练习说明: 数一数下面的数据里有几行含有“field”这个词,大小写要一致才算,只回答数字。

记录的数据:
┄┄┄┄┄┄┄┄┄┄
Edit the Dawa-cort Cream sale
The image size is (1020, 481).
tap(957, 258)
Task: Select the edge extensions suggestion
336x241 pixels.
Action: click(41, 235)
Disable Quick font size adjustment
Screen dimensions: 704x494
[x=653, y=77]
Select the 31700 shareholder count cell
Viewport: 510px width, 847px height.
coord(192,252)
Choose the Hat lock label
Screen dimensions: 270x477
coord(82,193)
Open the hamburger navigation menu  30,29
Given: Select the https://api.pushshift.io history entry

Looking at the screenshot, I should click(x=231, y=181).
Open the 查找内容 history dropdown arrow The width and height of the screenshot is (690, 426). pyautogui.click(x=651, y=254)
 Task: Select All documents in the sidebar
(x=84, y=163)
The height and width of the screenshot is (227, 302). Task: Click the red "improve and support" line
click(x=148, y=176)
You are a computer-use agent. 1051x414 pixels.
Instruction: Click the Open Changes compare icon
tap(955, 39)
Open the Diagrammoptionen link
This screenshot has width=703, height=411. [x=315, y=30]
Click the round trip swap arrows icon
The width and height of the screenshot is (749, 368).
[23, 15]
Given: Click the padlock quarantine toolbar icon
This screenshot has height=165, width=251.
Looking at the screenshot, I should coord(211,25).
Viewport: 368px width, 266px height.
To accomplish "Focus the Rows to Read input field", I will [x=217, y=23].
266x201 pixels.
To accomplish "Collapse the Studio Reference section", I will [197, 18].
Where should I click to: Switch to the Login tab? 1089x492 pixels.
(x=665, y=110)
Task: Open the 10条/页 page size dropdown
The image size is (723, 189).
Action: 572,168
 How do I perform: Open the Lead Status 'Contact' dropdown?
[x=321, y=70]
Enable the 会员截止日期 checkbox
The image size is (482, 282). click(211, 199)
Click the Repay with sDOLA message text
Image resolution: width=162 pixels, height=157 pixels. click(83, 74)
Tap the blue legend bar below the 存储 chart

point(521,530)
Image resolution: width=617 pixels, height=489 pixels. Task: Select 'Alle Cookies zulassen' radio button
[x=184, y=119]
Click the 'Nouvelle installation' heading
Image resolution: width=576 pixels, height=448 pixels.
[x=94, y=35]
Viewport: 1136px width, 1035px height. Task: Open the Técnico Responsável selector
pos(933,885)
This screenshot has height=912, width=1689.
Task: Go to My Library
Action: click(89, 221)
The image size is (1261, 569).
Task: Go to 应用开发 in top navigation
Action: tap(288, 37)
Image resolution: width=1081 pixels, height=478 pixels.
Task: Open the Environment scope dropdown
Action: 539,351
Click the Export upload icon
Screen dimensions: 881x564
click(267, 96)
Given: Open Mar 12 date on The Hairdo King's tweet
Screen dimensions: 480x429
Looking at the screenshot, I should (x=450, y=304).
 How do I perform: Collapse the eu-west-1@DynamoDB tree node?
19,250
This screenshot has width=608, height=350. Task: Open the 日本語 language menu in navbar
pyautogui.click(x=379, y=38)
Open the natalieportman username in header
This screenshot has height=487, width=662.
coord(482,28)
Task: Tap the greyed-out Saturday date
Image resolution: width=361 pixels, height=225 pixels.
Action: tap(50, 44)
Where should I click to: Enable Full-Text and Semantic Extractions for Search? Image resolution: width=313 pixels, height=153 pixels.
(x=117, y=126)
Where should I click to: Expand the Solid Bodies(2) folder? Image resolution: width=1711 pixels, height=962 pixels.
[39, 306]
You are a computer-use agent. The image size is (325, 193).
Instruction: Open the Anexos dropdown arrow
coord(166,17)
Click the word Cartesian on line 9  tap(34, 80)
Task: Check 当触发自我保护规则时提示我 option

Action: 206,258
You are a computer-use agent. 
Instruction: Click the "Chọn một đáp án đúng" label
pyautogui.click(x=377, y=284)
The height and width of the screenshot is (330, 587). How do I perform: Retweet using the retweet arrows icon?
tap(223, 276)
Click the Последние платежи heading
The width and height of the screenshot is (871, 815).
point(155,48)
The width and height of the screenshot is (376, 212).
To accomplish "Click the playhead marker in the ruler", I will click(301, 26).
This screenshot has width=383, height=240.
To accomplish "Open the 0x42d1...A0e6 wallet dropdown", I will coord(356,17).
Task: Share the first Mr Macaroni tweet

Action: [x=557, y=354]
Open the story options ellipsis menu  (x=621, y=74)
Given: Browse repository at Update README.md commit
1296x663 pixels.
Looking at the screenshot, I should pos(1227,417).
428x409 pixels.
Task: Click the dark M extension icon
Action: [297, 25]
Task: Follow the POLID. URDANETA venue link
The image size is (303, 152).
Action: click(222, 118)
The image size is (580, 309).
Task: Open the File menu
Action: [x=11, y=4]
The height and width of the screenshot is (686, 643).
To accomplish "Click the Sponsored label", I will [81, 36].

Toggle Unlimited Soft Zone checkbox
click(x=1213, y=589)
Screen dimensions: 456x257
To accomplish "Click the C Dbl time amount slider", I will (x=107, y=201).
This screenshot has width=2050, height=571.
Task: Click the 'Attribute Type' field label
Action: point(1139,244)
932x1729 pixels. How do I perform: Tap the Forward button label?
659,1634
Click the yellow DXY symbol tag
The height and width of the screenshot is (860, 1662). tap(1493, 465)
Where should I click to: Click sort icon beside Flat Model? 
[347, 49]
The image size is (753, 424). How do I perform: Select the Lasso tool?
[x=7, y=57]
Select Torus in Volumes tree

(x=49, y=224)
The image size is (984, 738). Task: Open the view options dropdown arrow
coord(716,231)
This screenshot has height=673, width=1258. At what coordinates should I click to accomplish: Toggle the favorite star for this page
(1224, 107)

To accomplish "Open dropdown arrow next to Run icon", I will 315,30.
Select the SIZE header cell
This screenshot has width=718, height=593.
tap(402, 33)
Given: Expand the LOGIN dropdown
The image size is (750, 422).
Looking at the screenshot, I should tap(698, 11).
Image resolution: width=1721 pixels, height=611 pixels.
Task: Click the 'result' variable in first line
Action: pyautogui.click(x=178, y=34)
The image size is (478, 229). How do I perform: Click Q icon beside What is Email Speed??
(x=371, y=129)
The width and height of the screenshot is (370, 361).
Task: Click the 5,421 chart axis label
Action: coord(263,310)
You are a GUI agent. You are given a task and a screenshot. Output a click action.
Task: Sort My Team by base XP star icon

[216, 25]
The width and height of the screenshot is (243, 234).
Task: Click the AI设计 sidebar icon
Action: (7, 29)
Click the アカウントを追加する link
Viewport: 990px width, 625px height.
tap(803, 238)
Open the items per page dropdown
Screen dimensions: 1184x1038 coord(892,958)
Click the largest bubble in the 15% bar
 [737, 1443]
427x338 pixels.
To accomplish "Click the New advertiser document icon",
┄┄┄┄┄┄┄┄┄┄
任务结果: 2